On mind, language, trajectory, and car-wrecks

When I was a kid I used to play a game where I would walk in a straight line until I hit something - be it a wall or an obstacle of another kind - and then I would turn around at whatever angle it seemed the laws of physics would most support, as if in fact I were an object without any movement of my own but only able to be moved by the force of my impact with other objects. I would do this again and again, like a billiard ball, until I tired of the game. It would be interesting to look at language or the mind in a way that considers every concept about the world as a single trajectory, perhaps represented by a symbol, that acts very much in the same way -- that moves in a straight line, influenced by nothing, until it encounters something which changes its course (perhaps another belief about the world).

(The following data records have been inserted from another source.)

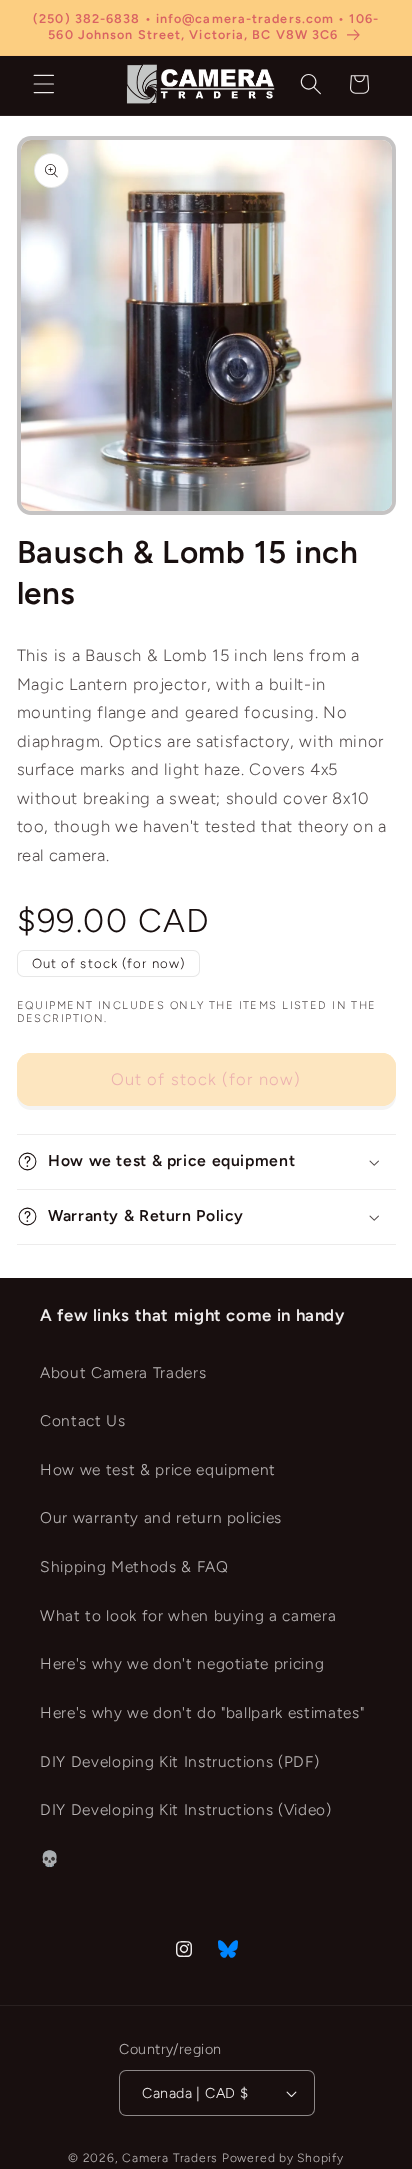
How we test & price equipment (158, 1469)
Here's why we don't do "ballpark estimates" (202, 1712)
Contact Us (83, 1420)
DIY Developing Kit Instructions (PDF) (179, 1761)
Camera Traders (170, 2158)
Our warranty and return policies (161, 1517)
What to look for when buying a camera (188, 1615)
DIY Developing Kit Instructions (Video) (186, 1809)
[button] (44, 84)
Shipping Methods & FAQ (134, 1566)
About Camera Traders (123, 1372)
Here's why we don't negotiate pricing (182, 1663)
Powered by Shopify (283, 2158)
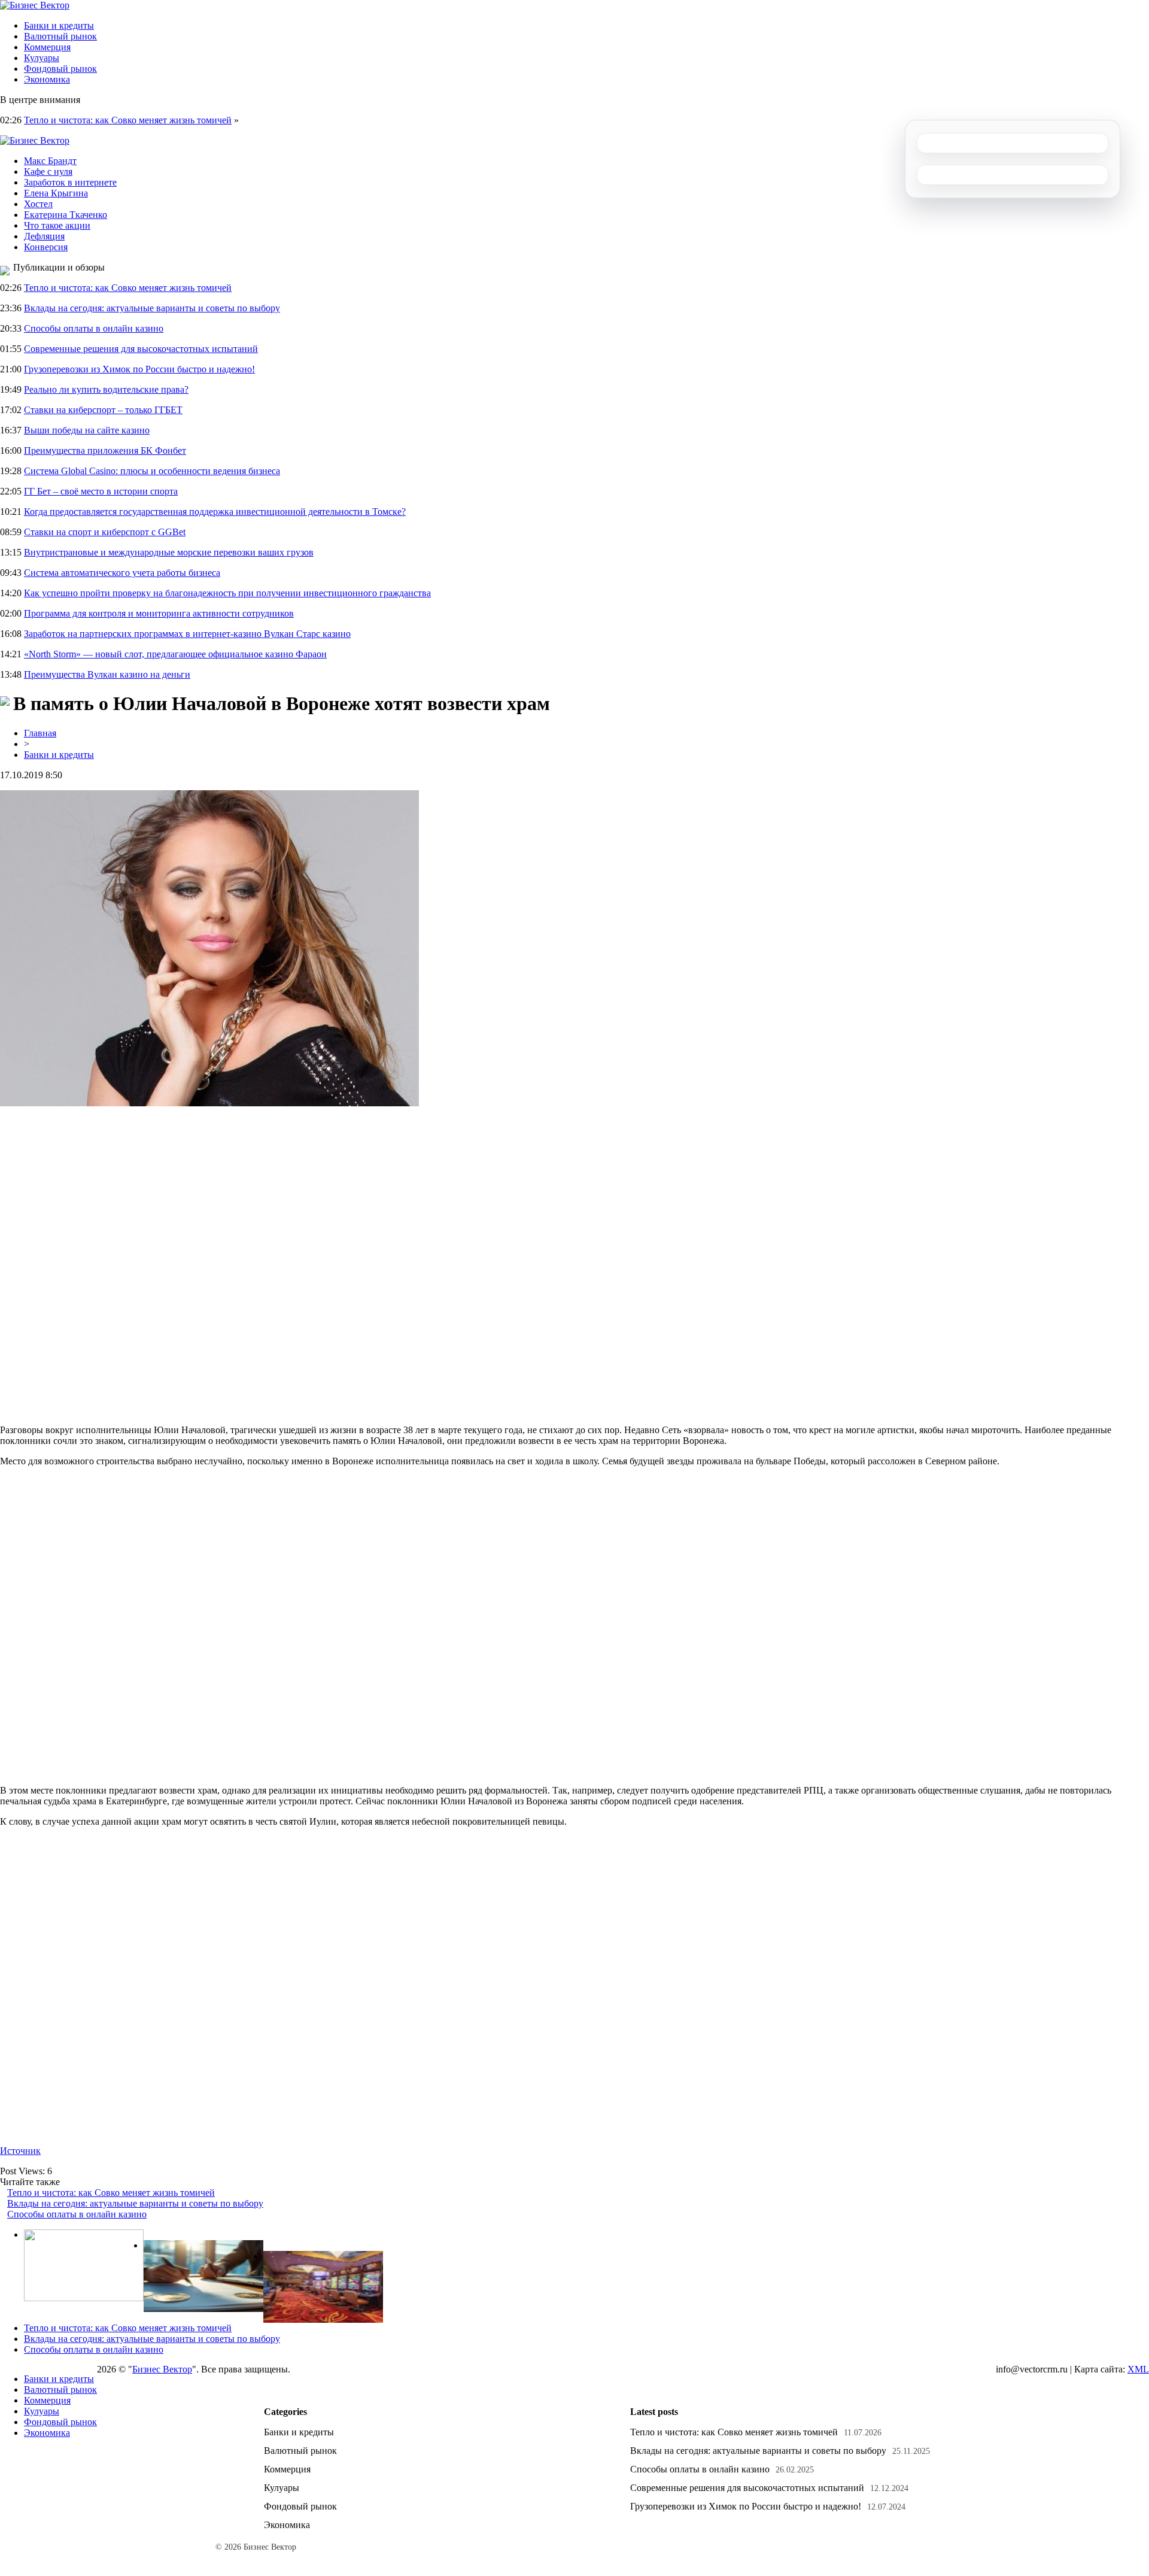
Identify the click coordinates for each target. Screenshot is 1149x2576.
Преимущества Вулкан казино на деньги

Perhaps every element of language or every belief about the world has a set trajectory until it encounters another moving about on IT'S set trajectory, and then certain laws determine the way in which these two trajectories change when they hit one-another. It would be entirely formulaic, and although it would look like chaos from a distance, it would be entirely algorithmic. This seems to some extent to be how the mind works, leaving out the propensity for error that seems to (arguably) make the mind something other than algorithmic. It has - if you will forgive the oversimplification - a framework that functions in cruise control until more facts are given to it. And yet there seems to be a lot that goes on within the brain that happens not just because of the facts available to it, but in spite of them (the most obvious example of this being mistakes themselves - yet it seems that even mistakes function in a somewhat predicable manner, or at least it could be said that frequently the way we go about trying to rectify our errors is predictable, and so what we ultimately glean from those mistakes is predictable once we are aware of what the mistake is). The element of randomness seems mostly illusory, and phenomena within the brain seem inclined to function in cruise-control until they encounter other vehicles, if you will, that also are set to cruise-control. Two cars running in cruise-control still obey the laws of physics when they hit one-another, despite the fact that the resulting crash or pile-up is not as orderly as the mode of operation of each vehicle prior to the crash.